1 bd · 1.0 ba ·
850 sqft ·
Built 1962
· Condo
· Active
· 103 DOM
Cashflow @ list (25.0% down · 7.5%)
Estimated rent
$2,567/mo
Mortgage (P&I)
−$1,495
Tax + insurance
−$541
HOA
−$0
Vac / Maint / Mgmt
−$539
Net cashflow
$-8/mo
Annual
$-93/yr
Cap rate
6.54%
Cash-on-cash
0.88%
DSCR
1.04
1% rule
0.90%
Cash to close
$79,800
Investor read
This is a 1-bed/1.0-bath condo listed at $285k.
At list price, monthly cash flow is $-8 ($-93/yr) — negative.
To cash-flow at today's rent, offer at most $284k (0.4% below list).
To meet the 1% rule (rent ≥ 1% of price), the offer needs to be $257k (9.9% below list).
It's been on market 103 days — a 9% lower offer ($259k) is reasonable based on typical stale-listing flexibility.
Recommended offer: $257k (9.9% below list) — sets the bar for 1% rule.
In year one you build about $23k of equity ($2k loan paydown + $21k appreciation (7.4% local appreciation)).

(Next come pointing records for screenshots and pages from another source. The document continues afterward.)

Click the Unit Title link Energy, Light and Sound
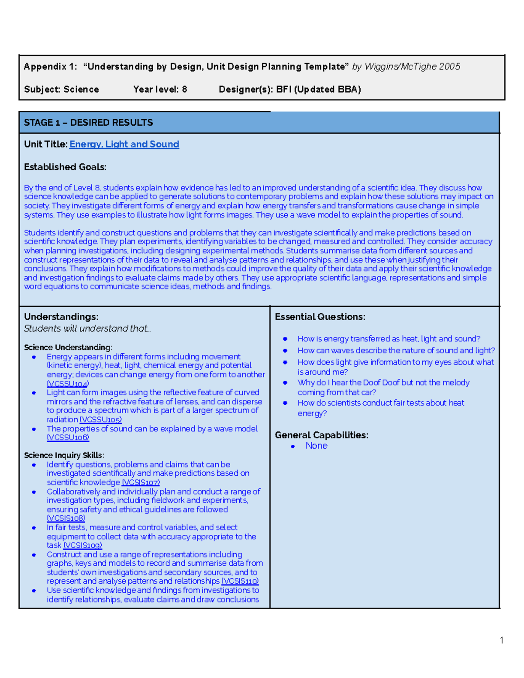click(124, 144)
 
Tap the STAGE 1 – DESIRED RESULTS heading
click(88, 123)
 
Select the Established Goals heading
click(65, 167)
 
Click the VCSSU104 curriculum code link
click(68, 384)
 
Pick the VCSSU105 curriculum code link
click(100, 420)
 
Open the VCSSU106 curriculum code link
click(68, 437)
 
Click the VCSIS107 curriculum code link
click(141, 482)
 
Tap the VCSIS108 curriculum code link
click(66, 518)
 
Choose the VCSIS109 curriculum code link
click(83, 545)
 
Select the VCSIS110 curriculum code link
click(240, 581)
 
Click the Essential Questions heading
click(320, 317)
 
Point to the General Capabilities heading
click(321, 435)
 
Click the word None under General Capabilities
click(316, 446)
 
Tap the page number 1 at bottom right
click(502, 640)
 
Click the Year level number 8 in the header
click(184, 89)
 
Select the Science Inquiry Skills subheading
click(64, 455)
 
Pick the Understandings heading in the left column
click(61, 317)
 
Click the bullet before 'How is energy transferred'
click(285, 339)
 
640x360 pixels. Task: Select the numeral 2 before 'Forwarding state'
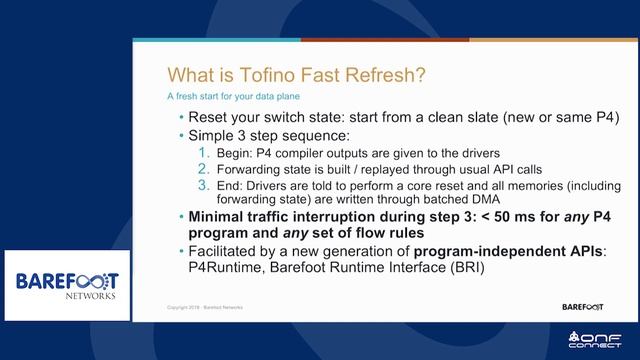[x=204, y=169]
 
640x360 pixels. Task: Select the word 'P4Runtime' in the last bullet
[x=218, y=268]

Location reads 75/100 on livability (#268 in NY, #4,188 nationally) — a middle-class / working-renter tenant base. Strengths: amenities A+, commute A+, health & safety A; Watch: crime F, cost of living F.
Watch-outs: flood insurance adds $66/mo.
Market conditions: 243 active listings in the ZIP; 40 comparable units currently listed for rent nearby; rentals at typical pace (median 19d on market — plan ~3-4 weeks tenant-placement turnaround); 5,302 units permitted in Queens County in 2024 (4,918 in 5+ unit buildings).
Queens County population projected at +16% by 2050 — long-run rental-demand tailwind backs the buy-and-hold thesis.
4 sale attempts since 12y ago with the ask held roughly flat each time — persistent listings suggest the price (not the market) is what's stuck; bring a comps-based counter.
Current owner paid $125k; list at $285k implies a 128% gain — meaningful room to come down on a strong offer.
At projected returns (7.4% appreciation + 3.0% rent growth), your $80k cash investment doubles in ~4 years — after that, you're playing with house money.
By year 2, paydown + projected appreciation supports a ~$37k cash-out refi (75% LTV) — recoverable capital for the next deal without selling this one.
Climate carrying-cost: severe flood risk; major wind risk, 27% chance of damaging wind over 30y; extreme-heat days projected 7→15/yr by 2055 (HVAC capex compounding) — expect insurance premiums to compound above CPI over the hold.
Cap rate 6.5% vs local median 2.6% in New York — top-decile yield for the area; either an underpriced asset or a hidden risk that comps aren't pricing in. Stress-test before assuming the spread holds.
This rent runs 43% of the median local income ($72k/yr) — at the standard rent-burdened threshold; future hikes will face affordability resistance.
Questions for listing agent
What do current leases actually rent for vs. the listed asking? Can we see a recent rent roll and the last 12 months of T-12 income?
It's been on market 103 days. Have you received any prior offers? Is the seller open to a 10% concession, seller financing, or rate buy-down credit?
Built in 1962 — when were the roof, HVAC, electrical panel, plumbing, and water heater last replaced?
What's the actual annual flood-insurance premium (NFIP or private), and is the property in a SFHA with mandatory coverage?
Any open or pending special assessments — roof, HVAC, plumbing, elevator, façade? What's the per-unit balance and payoff schedule, and is the seller paying it off at close or rolling it to the buyer?
Why hasn't it sold? Are there any deal-killer items the seller is aware of (foundation, flood, title, zoning, code violations)?
Is there a deadline driving the sale (1031 exchange, divorce, estate, relocation)? That informs how much negotiation room exists.
Schools are B-rated — typically a magnet for longer-tenancy family renters. What's the average tenant stay here, and is there a school-zone premium baked into asking?